**Task statement**: Report back each line of the data that contains the word "will".

+++++

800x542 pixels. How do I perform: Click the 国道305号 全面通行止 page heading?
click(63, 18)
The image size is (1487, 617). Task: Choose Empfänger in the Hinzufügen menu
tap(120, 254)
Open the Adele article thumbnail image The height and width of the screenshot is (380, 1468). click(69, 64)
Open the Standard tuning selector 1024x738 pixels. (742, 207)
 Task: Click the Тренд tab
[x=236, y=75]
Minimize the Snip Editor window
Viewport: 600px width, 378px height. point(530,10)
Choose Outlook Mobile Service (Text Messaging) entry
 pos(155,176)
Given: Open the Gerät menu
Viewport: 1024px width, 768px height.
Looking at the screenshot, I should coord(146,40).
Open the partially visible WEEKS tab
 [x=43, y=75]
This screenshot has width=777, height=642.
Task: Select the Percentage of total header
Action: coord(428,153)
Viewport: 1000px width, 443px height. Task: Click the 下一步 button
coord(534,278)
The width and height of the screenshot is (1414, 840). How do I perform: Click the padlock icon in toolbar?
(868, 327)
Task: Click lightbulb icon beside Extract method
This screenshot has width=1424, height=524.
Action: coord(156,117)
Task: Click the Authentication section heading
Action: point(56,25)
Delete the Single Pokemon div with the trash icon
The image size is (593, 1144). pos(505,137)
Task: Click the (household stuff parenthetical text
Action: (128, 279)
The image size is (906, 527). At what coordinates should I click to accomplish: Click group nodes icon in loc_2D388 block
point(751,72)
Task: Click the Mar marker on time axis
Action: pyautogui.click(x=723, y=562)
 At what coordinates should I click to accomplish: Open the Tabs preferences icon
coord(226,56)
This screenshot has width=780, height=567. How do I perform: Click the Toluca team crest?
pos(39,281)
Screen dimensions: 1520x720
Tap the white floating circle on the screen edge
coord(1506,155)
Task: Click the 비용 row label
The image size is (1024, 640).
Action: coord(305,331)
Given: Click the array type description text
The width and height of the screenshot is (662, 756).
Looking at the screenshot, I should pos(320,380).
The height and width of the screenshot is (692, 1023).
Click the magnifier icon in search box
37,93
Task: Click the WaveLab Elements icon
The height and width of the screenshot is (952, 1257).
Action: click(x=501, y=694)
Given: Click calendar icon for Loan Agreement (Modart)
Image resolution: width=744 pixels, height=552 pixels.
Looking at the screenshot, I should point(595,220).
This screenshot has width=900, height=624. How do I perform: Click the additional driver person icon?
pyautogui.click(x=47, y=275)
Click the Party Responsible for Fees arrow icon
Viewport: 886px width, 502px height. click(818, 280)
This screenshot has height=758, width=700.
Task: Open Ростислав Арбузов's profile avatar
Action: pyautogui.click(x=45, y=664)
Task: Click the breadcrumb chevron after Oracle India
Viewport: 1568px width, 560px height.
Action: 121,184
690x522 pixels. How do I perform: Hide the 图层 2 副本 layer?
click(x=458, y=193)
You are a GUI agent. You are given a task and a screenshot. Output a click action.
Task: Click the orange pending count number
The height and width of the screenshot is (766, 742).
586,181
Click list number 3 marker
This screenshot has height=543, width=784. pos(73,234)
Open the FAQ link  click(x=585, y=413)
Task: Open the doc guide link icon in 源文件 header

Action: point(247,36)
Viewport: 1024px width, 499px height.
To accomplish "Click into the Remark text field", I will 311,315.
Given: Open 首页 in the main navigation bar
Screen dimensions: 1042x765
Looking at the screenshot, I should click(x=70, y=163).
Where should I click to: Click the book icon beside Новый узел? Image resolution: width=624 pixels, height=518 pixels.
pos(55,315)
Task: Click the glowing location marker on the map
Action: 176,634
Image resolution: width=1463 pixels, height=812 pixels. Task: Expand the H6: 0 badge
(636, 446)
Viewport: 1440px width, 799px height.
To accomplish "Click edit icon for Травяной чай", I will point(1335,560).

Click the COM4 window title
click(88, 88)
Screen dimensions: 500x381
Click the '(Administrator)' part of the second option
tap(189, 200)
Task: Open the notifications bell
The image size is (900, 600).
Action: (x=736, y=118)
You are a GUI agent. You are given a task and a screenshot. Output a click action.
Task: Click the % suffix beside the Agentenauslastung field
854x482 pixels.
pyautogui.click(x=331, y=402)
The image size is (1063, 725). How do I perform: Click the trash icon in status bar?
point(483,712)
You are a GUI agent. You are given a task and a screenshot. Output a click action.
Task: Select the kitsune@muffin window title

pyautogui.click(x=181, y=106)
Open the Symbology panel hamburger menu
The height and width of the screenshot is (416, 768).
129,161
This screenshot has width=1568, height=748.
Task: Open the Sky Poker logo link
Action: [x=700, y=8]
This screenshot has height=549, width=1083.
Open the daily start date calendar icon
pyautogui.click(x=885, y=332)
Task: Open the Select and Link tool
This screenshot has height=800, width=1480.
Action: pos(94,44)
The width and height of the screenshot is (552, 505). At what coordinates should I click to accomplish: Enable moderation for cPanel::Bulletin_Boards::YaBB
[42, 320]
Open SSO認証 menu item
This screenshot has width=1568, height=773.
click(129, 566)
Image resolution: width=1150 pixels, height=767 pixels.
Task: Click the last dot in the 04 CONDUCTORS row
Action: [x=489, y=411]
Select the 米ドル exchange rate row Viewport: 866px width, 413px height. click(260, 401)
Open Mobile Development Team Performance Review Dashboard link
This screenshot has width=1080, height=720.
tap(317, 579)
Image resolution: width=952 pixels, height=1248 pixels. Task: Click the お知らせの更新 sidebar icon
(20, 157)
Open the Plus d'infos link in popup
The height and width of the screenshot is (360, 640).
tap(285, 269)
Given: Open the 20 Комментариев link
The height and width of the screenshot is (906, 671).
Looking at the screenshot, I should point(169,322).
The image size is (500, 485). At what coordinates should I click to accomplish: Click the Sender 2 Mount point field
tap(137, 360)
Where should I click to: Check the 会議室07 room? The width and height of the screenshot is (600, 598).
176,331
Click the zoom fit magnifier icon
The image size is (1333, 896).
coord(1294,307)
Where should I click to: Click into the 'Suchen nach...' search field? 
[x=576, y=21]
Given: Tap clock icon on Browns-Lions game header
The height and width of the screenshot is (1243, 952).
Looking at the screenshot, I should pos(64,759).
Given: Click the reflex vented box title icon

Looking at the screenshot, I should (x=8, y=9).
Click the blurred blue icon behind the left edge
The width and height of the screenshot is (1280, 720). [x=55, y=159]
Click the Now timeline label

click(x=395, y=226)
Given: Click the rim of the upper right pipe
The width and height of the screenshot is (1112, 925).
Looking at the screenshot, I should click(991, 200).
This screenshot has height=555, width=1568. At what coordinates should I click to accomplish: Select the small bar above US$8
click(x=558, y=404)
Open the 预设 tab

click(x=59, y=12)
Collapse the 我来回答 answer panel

+++++

**Written solution**:
To accomplish "Click into the Remark text field", I will 311,315.
To accomplish "Click edit icon for Травяной чай", I will point(1335,560).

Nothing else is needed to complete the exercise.